=== Supplied text ===
There had been some previous discussion about packing structrefs into contiguous memory… does this kit open any possibilities there?

Sorry this is going to be a bit of a stream of consciousness post…

I imagine this trick would enable allocating structrefs into contiguous memory, since you can do whatever you want at the C level. There would certainly be a few tricky things to work out though. For instance you would probably want to incref the structref an extra time when it gets instantiated into your contiguous buffer because if it ever hits a refcount of 0 it will try to free a chunk of memory that it doesn’t own (I’m not actually sure what would happen in that case… probably some segfaulty error). But keeping around this extra reference would make elements in the buffer a bit of a memory leak risk. Their deconstructors would never get called and so they would keep an active reference to all of their members. This isn’t the end of the world if you use it conservatively.

The most python friendly implementation would have the buffer itself be a refcounted object as well. One option is that every time an object is instantiated from the buffer it acquires a reference to the buffer, but this would cause a reference loop… which is a no-no because the NRT doesn’t have a cycle detecting garbage collector.

Its a bit tricky to think of a clean setup that doesn’t involve modifying the NRT a bit. But I bet it could work if the user is forced to explicitly destroy the buffer, and suffer the consequences if in doing so they deallocate the data for an object that should still be active.
===
* **Prompt**
Write out the passage of the structref post above between "The most python" and "detecting garbage collector.", inclusive.
=== Data records ===
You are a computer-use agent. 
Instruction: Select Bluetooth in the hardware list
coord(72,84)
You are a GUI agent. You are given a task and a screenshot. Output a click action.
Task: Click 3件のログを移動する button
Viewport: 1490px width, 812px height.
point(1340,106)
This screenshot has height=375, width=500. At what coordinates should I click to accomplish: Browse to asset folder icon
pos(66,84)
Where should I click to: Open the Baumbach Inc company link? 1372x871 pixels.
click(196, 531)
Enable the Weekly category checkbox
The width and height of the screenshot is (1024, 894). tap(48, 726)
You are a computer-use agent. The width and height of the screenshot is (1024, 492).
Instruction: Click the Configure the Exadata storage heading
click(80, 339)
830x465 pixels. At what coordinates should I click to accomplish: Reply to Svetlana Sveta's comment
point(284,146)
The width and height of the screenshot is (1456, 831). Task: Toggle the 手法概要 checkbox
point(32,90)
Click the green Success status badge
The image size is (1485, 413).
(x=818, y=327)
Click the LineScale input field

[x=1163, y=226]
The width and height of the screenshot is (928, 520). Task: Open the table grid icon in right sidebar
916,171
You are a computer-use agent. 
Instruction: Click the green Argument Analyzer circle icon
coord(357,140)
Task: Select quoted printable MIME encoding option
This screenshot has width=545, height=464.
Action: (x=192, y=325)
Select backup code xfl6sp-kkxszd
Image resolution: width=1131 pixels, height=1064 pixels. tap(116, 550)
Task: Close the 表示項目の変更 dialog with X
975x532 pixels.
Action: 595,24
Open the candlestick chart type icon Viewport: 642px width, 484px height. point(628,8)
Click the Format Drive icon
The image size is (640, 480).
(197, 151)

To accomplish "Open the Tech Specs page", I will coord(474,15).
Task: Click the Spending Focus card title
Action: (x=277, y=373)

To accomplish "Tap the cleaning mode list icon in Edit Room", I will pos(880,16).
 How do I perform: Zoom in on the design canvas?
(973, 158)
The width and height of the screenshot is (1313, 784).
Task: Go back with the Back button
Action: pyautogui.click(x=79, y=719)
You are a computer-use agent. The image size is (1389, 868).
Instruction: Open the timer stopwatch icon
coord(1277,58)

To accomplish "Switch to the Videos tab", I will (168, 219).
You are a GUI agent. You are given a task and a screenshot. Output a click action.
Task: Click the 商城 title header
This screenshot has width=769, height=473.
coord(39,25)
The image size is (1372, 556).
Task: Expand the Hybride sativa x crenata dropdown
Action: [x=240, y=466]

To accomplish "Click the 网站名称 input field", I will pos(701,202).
===
* **Result**
The most python friendly implementation would have the buffer itself be a refcounted object as well. One option is that every time an object is instantiated from the buffer it acquires a reference to the buffer, but this would cause a reference loop… which is a no-no because the NRT doesn’t have a cycle detecting garbage collector.